O transporte aéreo de mercadorias continua a ser fundamental para a Europa. Em 26 de março de 2020, a Comissão Europeia emitiu orientações para continuar a dar apoio às operações de transporte de carga aérea.

As medidas incluem:

  • convidar os Estados-Membros a concederem direitos de tráfego temporários para operações adicionais de carga procedente do exterior da UE nos casos em que normalmente se aplicariam restrições;
  • suprimir temporariamente a proibição dos voos noturnos e/ou as restrições de faixa nos aeroportos para operações essenciais de carga aérea;
  • permitir a utilização de aeronaves de passageiros para operações exclusivas de carga, se necessário libertando as suas tripulações de voo das restrições de viagem, caso não apresentem sintomas de COVID-19.

Transporte marítimo

Uma vez que 75 % do comércio da UE e 30 % de todos os produtos na UE são transportados por via marítima, a continuação do transporte marítimo é vital. Desde o início da pandemia de coronavírus, muitas ficaram retidas a bordo, desde passageiros de navios de cruzeiro a tripulantes de navios de carga.

A Comissão Europeia emitiu orientações para apoiar essas pessoas, formulando recomendações sobre saúde, repatriamento e formalidades de viagem. As orientações apelam também aos Estados-Membros para que autorizem mudanças de tripulação e criem uma rede de portos seguros em que essas mudanças se possam realizar sem atrasos.
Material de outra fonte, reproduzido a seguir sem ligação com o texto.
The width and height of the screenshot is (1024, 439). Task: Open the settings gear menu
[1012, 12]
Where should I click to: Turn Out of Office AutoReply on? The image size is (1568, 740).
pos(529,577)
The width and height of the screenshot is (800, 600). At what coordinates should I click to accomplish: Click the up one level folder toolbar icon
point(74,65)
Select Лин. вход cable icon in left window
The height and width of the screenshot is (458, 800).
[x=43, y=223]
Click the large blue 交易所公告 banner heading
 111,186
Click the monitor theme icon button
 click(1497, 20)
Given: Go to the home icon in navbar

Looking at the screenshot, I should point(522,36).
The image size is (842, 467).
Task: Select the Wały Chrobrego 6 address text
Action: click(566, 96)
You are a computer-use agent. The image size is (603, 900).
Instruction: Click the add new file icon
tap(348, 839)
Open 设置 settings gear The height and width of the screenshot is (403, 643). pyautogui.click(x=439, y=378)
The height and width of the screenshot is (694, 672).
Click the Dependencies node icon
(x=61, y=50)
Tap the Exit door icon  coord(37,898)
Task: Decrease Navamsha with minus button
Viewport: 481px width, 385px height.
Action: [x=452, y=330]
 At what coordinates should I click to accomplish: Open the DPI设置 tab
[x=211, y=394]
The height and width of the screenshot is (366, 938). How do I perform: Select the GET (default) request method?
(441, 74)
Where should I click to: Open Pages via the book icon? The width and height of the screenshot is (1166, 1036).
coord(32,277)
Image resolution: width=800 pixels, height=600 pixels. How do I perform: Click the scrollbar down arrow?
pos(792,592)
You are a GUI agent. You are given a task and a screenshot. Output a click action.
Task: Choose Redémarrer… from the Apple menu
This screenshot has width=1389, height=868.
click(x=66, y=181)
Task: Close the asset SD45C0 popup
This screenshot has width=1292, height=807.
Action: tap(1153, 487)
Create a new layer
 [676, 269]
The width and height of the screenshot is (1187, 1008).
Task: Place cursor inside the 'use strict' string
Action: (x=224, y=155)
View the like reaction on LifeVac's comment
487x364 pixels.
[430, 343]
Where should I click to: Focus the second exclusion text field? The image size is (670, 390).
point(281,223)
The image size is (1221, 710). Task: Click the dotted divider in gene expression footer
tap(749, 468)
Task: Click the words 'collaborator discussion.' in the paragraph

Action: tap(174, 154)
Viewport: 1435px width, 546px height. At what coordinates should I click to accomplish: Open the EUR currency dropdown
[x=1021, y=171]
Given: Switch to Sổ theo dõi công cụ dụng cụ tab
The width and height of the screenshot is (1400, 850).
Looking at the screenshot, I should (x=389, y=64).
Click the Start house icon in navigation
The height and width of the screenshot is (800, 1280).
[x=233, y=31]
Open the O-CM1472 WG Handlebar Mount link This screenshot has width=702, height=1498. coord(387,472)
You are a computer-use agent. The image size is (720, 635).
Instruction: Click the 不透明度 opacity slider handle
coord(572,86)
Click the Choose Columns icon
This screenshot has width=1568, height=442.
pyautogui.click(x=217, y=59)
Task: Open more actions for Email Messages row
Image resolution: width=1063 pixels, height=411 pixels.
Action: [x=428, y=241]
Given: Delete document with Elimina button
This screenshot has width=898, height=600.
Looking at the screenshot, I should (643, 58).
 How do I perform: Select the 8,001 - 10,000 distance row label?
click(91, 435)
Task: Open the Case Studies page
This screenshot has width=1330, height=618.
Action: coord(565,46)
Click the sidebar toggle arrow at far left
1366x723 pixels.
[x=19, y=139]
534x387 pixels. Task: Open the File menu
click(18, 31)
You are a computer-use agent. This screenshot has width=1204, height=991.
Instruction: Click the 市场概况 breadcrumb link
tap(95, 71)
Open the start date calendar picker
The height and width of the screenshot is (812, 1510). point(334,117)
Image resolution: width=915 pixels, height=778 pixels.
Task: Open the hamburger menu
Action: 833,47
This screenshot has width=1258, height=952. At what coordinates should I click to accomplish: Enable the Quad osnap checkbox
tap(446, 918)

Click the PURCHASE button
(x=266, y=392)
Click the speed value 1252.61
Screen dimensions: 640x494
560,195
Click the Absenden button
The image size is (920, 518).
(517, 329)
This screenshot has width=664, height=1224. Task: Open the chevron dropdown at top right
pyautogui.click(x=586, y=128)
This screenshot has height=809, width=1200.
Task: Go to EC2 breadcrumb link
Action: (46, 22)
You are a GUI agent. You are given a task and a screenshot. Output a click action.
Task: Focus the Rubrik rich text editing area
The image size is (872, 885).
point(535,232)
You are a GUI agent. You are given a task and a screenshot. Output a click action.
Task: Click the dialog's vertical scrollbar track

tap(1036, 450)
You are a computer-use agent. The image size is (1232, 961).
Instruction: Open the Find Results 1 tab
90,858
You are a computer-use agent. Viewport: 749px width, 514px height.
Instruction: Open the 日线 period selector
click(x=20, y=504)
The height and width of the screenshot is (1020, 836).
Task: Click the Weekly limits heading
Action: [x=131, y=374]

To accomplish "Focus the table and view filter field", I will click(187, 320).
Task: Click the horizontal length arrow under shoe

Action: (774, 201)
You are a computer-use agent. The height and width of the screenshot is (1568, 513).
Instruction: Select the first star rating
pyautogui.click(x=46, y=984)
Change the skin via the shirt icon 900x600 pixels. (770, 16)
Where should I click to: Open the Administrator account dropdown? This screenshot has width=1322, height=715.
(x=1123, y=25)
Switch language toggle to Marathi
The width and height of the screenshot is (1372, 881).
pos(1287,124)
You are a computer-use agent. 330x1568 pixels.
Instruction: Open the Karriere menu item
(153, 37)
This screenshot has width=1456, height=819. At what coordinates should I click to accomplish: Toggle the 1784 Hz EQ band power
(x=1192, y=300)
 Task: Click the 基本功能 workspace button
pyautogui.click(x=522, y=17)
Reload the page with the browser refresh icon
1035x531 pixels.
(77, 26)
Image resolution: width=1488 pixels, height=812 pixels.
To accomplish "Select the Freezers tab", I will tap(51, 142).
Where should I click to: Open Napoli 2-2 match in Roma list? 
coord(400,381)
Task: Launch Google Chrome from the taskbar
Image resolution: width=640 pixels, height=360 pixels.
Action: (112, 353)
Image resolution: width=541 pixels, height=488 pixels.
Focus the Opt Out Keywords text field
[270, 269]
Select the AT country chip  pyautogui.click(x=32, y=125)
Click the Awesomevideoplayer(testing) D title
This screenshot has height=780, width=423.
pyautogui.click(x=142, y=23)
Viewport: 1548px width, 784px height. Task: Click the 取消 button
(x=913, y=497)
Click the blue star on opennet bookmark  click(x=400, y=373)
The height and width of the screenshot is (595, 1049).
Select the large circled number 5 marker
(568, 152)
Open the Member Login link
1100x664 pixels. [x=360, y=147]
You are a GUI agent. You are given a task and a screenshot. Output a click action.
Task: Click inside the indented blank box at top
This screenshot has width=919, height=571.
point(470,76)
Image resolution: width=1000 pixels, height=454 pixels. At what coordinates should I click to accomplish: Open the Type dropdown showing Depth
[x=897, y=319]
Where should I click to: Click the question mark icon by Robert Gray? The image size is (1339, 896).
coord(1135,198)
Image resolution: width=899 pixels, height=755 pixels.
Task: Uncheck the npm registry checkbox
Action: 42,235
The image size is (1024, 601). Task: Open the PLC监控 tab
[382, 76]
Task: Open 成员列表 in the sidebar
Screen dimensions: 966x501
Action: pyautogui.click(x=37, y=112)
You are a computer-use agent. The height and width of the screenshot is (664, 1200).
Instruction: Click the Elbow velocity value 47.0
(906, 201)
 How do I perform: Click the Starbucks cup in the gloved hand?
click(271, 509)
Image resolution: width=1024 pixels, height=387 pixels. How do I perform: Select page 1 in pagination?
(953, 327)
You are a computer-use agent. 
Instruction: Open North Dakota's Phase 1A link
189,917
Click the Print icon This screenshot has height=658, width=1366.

Assegurar as transferências de resíduos na UE

Em 31 de março de 2020, a Comissão emitiu orientações para assegurar a adoção de uma abordagem comum na UE a fim de assegurar a continuação das transferências de resíduos através dos corredores verdes. As circunstâncias excecionais resultantes da pandemia de coronavírus exigem um elevado nível de proteção da saúde pública e do ambiente. As transferências de resíduos entre os países da UE são um elemento essencial da cadeia de abastecimento, desde a recolha de resíduos até ao seu tratamento final. É essencial prevenir e reduzir os eventuais obstáculos à circulação de resíduos entre países da UE. As orientações da Comissão são dirigidas às autoridades nacionais, aos operadores económicos e às partes interessadas.